When I think of summer, I am taken back to northwest Pennsylvania, back in the early 2000s. There, at sleepaway camp, I wasn’t the good looking, confident, and brilliant person I am today (emphasis on confident). I was short and fat, and I hid in the woods for three straight days when the fourth Harry Potter novel was released, so I could read the book in solitude. However, times were simpler then. I would wake up at 9 a.m., go sailing on the lake, take a couple of electives (and deciding on electives did not include the painstaking decision over whether to take Trademark or Criminal Procedure), go swimming, and call it a day. Looking back on it, it wasn’t that bad.
Flash forward ten years. It’s the summer after my first year in law school. I had this idea in my head: work would be fun, on weekends I’d come to New York City and barbeque and hang out with my friends and party it up. But, boy, was I wrong.
Work during the week is interesting. I like it. I get to witness the criminal process. I see some pretty interesting drama. It’s like Law and Order, except this experience won’t last twenty seasons (although, if I could recast myself as Anthony Anderson, that would be pretty awesome). However, once I leave work, that’s when the real work starts.
I come home and handle Fall recruitment, or internships for the Fall, or internships for the Spring, or course selection. It is never ending. And, for the most part, it’s a no-win situation (it feels like I’m on the Knicks). First, Fall recruitment is completely emotionally exhausting. I spent hours looking at firms that pretty much only take the top 10 percent of the class and also partake in Fall recruitment at Ivy League schools. To be frank, I’m not in the top 10 percent (unless you add .10 to my GPA for me being awesome and another .10 for every other time I’ve complimented myself in this article), so fall recruitment is almost a complete waste of time. Then, I go onto the NALP Directory website. With this list of firms, I’m likely as successful as Snooki is at not getting punched in the face. These firms don’t even come to interview on campus at Cardozo, because they are too good for us. Lastly, there is course selection. However, I’ve been used to being disappointed with this. In college, I would never get the courses I wanted. I would attempt to sign up for interesting courses like Massage Therapy or any course that had a lot of University of Maryland basketball players in it (helllloooo automatic A), but instead I would end up with Third World Policy. So, I figured Cardozo would be no different. However, I was wrong. Although I got the courses I wanted, I did not consider the fact that being in law school has made me a neurotic, obsessively compulsive student (check my iCal for proof). So, since about the second week of June, I have been thinking about my courses and worried that I would be subjected to a dry subject. This has driven me insane.
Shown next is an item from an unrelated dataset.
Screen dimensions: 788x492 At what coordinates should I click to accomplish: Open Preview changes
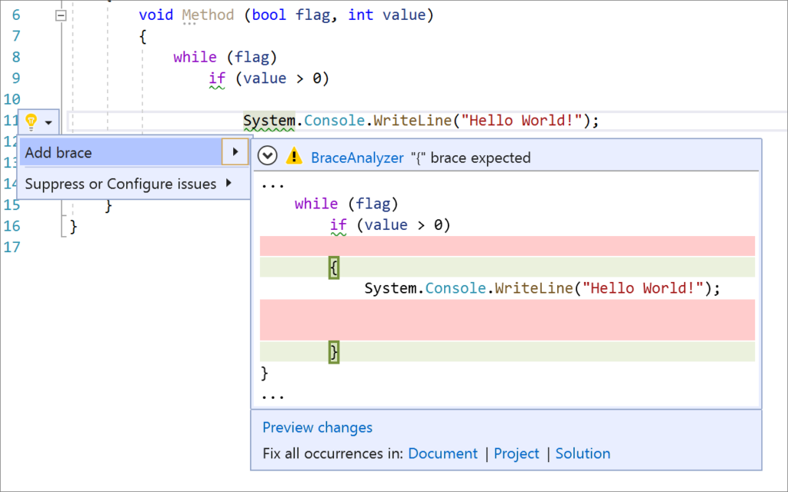pyautogui.click(x=317, y=427)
There is also the disappointment with the weekends in the city. Shocking as it seems, the MTV show The City portrays nightlife here incorrectly (okay, I watch a lot of MTV in my free time during the summer). Although I love hanging out with my friends, getting to the city from New Jersey is a pain. First, I have to get on the NJ Transit, where I see my entire high school class going to Hoboken. Then I get off the train, and I sweat profusely for the five blocks I have to walk to my apartment. By the time I get to my friends’ apartments, I am so tired that I would rather just watch a movie or lay down (although I have acquired a finer appreciation for chick flicks).
To conclude, summer isn’t all it’s cracked up to be. Besides that one week of celebration in between finals and the writing competition, this summer has been all business. So, I guess I’m looking forward to getting back to the grind of law school. Who would have thought that highlighting until my textbook looks like a box of Lucky Charms would have been a better alternative to summer break?